## TASK INSTRUCTIONS
Format the lines of the records as a JSON list of strings, one string per line with blank lines omitted, starting at the first line of the records and ending at the line that contains "Il 5 per mille e l'ISS (68, 2031)", both included.

——————————

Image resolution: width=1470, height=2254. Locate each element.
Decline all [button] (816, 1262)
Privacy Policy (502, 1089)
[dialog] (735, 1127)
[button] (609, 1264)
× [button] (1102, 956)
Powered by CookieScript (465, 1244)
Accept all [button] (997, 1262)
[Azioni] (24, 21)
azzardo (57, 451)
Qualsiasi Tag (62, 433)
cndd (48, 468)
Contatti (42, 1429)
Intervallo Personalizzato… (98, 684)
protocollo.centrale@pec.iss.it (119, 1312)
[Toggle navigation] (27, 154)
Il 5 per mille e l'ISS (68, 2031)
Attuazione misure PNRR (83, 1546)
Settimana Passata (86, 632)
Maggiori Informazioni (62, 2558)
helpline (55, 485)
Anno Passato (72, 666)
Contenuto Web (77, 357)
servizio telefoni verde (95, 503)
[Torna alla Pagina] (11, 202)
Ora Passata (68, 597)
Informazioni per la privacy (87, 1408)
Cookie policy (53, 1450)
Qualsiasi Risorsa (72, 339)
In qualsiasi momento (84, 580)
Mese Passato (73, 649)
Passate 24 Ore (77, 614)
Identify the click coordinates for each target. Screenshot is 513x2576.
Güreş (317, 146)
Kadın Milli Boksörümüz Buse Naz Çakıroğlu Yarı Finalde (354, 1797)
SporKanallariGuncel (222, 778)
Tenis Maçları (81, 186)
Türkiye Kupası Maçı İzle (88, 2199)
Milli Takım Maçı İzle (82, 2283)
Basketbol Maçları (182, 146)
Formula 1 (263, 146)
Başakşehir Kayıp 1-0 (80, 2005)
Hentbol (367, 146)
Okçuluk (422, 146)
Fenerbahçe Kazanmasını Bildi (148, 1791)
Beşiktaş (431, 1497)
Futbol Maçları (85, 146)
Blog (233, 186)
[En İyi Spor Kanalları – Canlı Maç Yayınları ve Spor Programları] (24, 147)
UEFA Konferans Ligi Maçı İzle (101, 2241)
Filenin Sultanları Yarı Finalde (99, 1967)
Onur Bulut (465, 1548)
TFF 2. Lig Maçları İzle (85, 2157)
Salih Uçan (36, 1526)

——————————

## EXPECTED ANSWER
[
  "Image resolution: width=1470, height=2254. Locate each element.",
  "Decline all [button] (816, 1262)",
  "Privacy Policy (502, 1089)",
  "[dialog] (735, 1127)",
  "[button] (609, 1264)",
  "× [button] (1102, 956)",
  "Powered by CookieScript (465, 1244)",
  "Accept all [button] (997, 1262)",
  "[Azioni] (24, 21)",
  "azzardo (57, 451)",
  "Qualsiasi Tag (62, 433)",
  "cndd (48, 468)",
  "Contatti (42, 1429)",
  "Intervallo Personalizzato… (98, 684)",
  "protocollo.centrale@pec.iss.it (119, 1312)",
  "[Toggle navigation] (27, 154)",
  "Il 5 per mille e l'ISS (68, 2031)"
]